CF₃O^--tandem mass spectrometry (MSMS) is demonstrated to be useful for distinguishing and individual quantification of certain isobaric compounds, as well as solving instrumental background problems for certain species. This technology is applied in field studies conducted from aircraft and ground-based platforms and to chamber studies investigating VOC oxidation and organic aerosol formation mechanisms. Comparisons with simultaneous observations from other instrumentation for several species show good agreement with CIMS observations. CF₃O^--CIMS observations of HCN (a biomass burning tracer) from aircraft are used to quantify the impact of biomass burning emissions to the Mexico City region in March 2006. Biomass burning emissions are shown to contribute significantly to a number of gas and aerosol phase pollutants even in the midst of the large anthropogenic pollution emissions from Mexico City. The analysis of the photochemical aging of a fire plume over the Yucatan Peninsula (March 2006) is also reported. Observations indicate intense chemistry occurring within the fire plume evidenced by high OH levels, fast production of H₂O₂ and conversion of NO and NO₂ (NO_x) into peroxyacetylnitrate (PAN) and aerosol nitrate. This rapid chemistry is likely driven by photolysis of HONO, which is observed to be emitted in high amounts from these fires.

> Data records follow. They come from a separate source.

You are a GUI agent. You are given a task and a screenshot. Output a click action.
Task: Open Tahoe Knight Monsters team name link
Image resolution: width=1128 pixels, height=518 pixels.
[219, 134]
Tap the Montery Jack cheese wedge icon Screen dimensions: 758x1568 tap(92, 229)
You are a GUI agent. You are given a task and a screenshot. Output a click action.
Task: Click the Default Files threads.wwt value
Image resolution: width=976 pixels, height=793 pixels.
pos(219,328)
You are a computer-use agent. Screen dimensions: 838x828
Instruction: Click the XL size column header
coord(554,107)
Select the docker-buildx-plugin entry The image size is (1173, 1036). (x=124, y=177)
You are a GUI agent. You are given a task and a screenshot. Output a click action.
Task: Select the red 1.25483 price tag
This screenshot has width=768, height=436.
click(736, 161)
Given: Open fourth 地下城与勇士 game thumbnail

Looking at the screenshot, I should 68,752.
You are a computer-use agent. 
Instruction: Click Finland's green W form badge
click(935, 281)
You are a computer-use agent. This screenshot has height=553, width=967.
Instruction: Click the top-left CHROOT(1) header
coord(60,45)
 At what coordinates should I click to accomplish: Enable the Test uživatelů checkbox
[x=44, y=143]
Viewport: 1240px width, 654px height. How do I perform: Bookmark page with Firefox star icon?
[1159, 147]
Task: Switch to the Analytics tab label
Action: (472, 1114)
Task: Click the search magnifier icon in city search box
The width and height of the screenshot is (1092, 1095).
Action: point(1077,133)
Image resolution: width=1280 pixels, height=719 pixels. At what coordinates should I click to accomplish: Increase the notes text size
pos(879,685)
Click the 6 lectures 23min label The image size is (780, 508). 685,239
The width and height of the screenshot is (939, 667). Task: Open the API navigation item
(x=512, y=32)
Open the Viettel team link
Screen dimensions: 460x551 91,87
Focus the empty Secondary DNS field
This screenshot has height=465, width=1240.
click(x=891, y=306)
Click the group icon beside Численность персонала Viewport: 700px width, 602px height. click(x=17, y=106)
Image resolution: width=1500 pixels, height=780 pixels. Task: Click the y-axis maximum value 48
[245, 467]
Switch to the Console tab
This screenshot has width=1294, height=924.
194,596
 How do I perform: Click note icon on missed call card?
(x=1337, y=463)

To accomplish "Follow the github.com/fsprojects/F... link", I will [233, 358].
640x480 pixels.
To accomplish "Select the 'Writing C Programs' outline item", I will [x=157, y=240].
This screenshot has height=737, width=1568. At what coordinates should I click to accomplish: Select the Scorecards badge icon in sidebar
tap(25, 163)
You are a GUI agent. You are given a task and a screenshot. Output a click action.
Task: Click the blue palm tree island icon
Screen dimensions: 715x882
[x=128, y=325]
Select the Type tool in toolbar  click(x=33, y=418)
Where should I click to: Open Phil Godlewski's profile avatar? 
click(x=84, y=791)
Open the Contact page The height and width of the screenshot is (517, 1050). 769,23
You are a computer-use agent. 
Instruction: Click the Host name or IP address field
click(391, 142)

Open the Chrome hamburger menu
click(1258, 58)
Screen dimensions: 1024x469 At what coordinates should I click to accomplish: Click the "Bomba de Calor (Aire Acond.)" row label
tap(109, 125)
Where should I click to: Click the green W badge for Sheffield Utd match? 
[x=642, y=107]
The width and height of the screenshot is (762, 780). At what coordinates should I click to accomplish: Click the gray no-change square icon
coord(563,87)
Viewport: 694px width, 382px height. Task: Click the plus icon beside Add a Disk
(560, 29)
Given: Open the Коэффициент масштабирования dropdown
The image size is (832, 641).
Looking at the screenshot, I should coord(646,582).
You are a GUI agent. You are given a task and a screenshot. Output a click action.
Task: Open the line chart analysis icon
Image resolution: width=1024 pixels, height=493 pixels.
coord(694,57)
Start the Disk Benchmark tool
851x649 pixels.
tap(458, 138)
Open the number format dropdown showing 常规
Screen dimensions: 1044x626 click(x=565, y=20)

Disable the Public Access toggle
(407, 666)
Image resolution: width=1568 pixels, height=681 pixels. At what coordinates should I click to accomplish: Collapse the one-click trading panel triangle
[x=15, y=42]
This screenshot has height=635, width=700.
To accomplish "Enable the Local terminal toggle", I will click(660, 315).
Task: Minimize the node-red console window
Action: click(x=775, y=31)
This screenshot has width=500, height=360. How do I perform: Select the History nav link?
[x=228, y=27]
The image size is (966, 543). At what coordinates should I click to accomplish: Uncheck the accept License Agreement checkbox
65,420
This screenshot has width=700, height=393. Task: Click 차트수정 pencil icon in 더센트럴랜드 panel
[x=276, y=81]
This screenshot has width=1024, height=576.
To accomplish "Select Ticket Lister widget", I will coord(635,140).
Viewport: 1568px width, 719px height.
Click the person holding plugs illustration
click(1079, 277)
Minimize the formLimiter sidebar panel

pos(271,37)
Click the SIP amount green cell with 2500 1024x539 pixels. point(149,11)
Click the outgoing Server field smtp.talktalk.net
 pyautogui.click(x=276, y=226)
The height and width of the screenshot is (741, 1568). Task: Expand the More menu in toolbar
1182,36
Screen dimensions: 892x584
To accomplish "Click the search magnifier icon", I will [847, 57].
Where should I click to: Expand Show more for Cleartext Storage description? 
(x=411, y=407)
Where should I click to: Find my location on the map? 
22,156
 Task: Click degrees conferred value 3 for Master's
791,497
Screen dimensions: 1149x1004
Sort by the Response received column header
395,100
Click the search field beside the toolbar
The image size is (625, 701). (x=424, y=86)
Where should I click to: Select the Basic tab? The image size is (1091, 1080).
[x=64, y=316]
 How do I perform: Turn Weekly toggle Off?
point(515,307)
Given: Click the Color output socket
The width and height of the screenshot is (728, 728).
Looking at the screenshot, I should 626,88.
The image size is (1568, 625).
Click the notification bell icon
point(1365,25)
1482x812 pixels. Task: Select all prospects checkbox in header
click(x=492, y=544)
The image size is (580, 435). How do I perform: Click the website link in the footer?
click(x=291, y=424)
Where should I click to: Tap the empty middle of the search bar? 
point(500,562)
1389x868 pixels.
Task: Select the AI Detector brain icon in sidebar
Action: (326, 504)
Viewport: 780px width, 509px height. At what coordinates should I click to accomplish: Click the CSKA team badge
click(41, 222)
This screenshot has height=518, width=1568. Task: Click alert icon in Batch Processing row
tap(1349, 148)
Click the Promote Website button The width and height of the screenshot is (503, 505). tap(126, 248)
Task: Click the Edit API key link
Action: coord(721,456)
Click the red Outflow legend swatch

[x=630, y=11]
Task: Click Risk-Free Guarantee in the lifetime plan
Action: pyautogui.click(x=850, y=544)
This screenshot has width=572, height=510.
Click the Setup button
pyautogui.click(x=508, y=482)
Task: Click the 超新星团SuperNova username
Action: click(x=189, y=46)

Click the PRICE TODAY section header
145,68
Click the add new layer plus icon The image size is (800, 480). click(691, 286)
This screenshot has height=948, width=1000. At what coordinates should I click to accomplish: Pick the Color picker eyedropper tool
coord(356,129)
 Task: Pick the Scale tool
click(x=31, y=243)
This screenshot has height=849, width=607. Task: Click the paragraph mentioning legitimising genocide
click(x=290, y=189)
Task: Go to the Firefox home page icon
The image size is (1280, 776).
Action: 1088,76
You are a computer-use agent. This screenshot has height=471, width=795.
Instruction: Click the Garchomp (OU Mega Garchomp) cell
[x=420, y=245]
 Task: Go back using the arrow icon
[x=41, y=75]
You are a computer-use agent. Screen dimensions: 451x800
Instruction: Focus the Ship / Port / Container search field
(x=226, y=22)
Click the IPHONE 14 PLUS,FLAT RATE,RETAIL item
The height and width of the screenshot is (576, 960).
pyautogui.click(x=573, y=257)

The CIMS methods are applied to studies of VOC oxidation and organic aerosol formation conducted in chamber experiments. Specifically, new insights gained from the study of isoprene oxidation under high and low NO_x conditions are reported. We quantify the formation of small carboxylic acids as well as C₅-hydroxynitrates from the oxidation of isoprene under high NO_x conditions. Under low NO_x conditions, we show that C₅-hydroxyhydroperoxides are formed in high yield. Subsequent oxidation of these hydroxyhydroperoxides is shown to occur through a unique HO_x neutral mechanism that generates C₅-epoxydiols, a likely precursor to organic aerosol.

We utilize the high sensitivity and specificity of CF₃O^- -CIMS to study novel intermolecular hydrogen-shift isomerization processes in peroxy radicals formed during isoprene oxidation. We find these rates to be substantially slower than recent theoretical predictions; however, we find these isomerization rates to be fast enough that they are important in atmospheric isoprene oxidation in regions where lifetimes become long. Globally, we estimate 8-11% of isoprene peroxy radicals react through 1,6-H-shift isomerization reactions.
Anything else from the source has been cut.